I am trying to import some python packages that I need for advanced document analysis and ran into some troubles I was unfortunately not able to resolve myself.
As explained by you in another issue I changed my python path to my anaconda base environment using

python_path = user_path + '\\Anaconda3'
sys.path.append(python_path)
sys.path.append(os.path.join(python_path, 'Lib'))
sys.path.append(os.path.join(python_path, 'Lib\\site-packages'))

When I now try to import

from docx.api import Document

everything works. However, when I then want to read the document, an error occurs:

word_doc = Document(file)
Traceback (most recent call last):
  File "<string>", line 1, in <module>
  File "docx\api.py", line 25, in Document
  File "docx\opc\package.py", line 128, in open
  File "docx\opc\pkgreader.py", line 32, in from_file
  File "docx\opc\phys_pkg.py", line 101, in __init__
  File "zipfile.py", line 1258, in __init__
  File "zipfile.py", line 1321, in _RealGetContents
  File "zipfile.py", line 259, in _EndRecData
ValueError: I/O operation on closed file.

This does not happen for my local python interpreter (in the same environment).
When trying to solve the problem via

with open(file, "r") as f:
     word_doc = Document(file)

I also get an error:

Traceback (most recent call last):
  File "<string>", line 16, in read_table_word
  File "docx\api.py", line 25, in Document
  File "docx\opc\package.py", line 128, in open
  File "docx\opc\pkgreader.py", line 32, in from_file
  File "docx\opc\phys_pkg.py", line 101, in __init__
  File "zipfile.py", line 1258, in __init__
  File "zipfile.py", line 1325, in _RealGetContents
zipfile.BadZipFile: File is not a zip file

During handling of the above exception, another exception occurred:

Traceback (most recent call last):
  File "<string>", line 1, in <module>
  File "<string>", line 26, in read_table_word
AttributeError: '_io.TextIOWrapper' object has no attribute 'split'

I have similar issues with a couple of packages (for example, requests or spacy). All of them work with my local interpreter but not within liberty RPA.

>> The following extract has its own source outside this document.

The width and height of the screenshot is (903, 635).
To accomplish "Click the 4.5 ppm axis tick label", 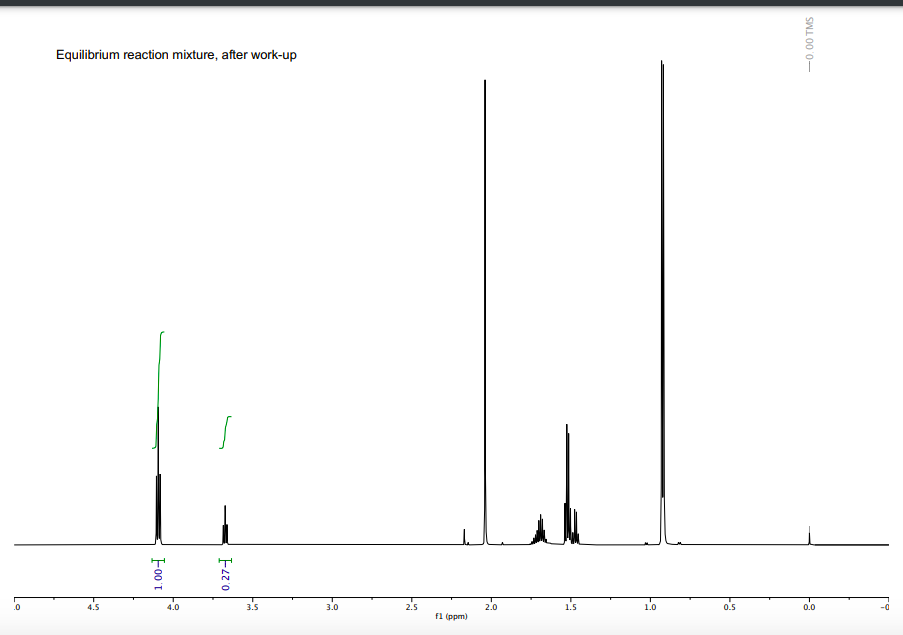I will (92, 606).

Is this just a compatibility problem that cannot be resolved, (i.e., I would have to find another workaround)? Or am I missing something?

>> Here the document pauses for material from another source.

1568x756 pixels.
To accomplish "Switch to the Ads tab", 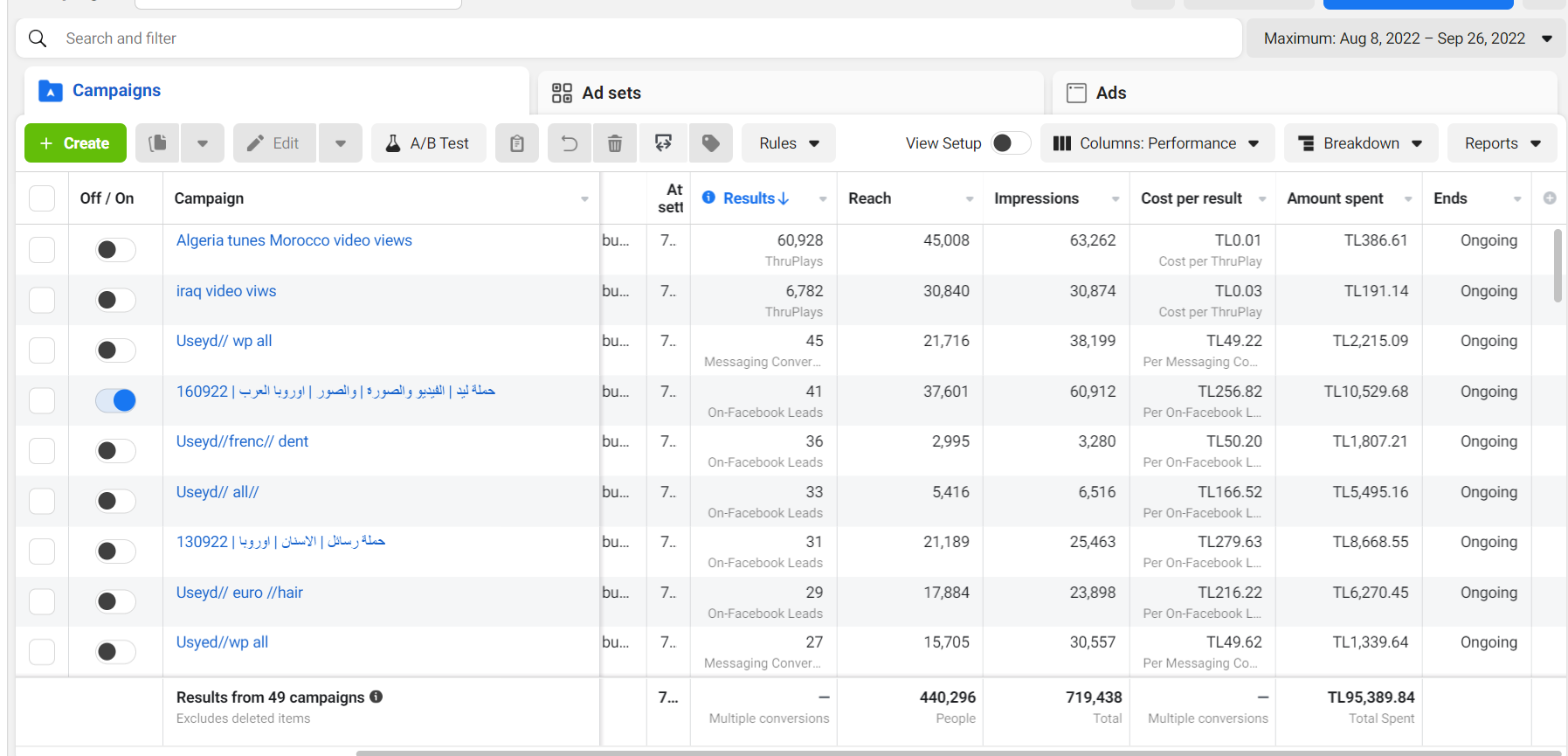I will point(1110,93).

Also, just as I side note: In case you are wondering why I’m not simply using the built-in read word file node: I wanted to directly extract the tables of the word file

My environment has python 3.9.7. If you need any other info on packages etc. please let me know :slight_smile:

Thank you,
Michaela

Hi Michaela,

Welcome to the Community!

A couple of suggestions:

  • Have you tried using Python 3.7.8 for your Conda env? This is mentioned from within the docs for advanced usage. You can do so with (but please do reference the Anaconda docs here as I am freewheeling a bit here):
conda create -n "myenv" python=3.7.8

You can also try importing the docx package before changing your paths (like you mentioned). That way you will import the python-docx package from Liberty RPA (which is included).

I would expect changing your Conda Python env version to match the one listed in the docs to resolve your incompatibility issues, but if not happy to help further in case you are still facing issues with the above suggestions!

Kind regards,
Koen

Hi Koen,

thank you for your super quick response.
Unfortunately I can either choose 3.7 or 3.8 with anaconda. Per default that is then 3.{7/8}.13.
When I ran into these problems a few weeks ago I remember then having some dependency problems. However, I don’t exactly remember which packages were affected and somehow found a workaround. But in case I will run into these problems again, I might reopen the issue, if that’s ok.

As for my current problem, import docx before changing the environment solved the problem :slight_smile:

Thank you very much!

All the best,
Michaela

Hi Michaela,

Glad to hear everything worked out in the end.

You can often get the right version from Python.org rather than through Anaconda, but you’ll have to use pip package manager rather than conda package manager.

Hope this helps and best of luck on your automation journey!

Kind regards,
Koen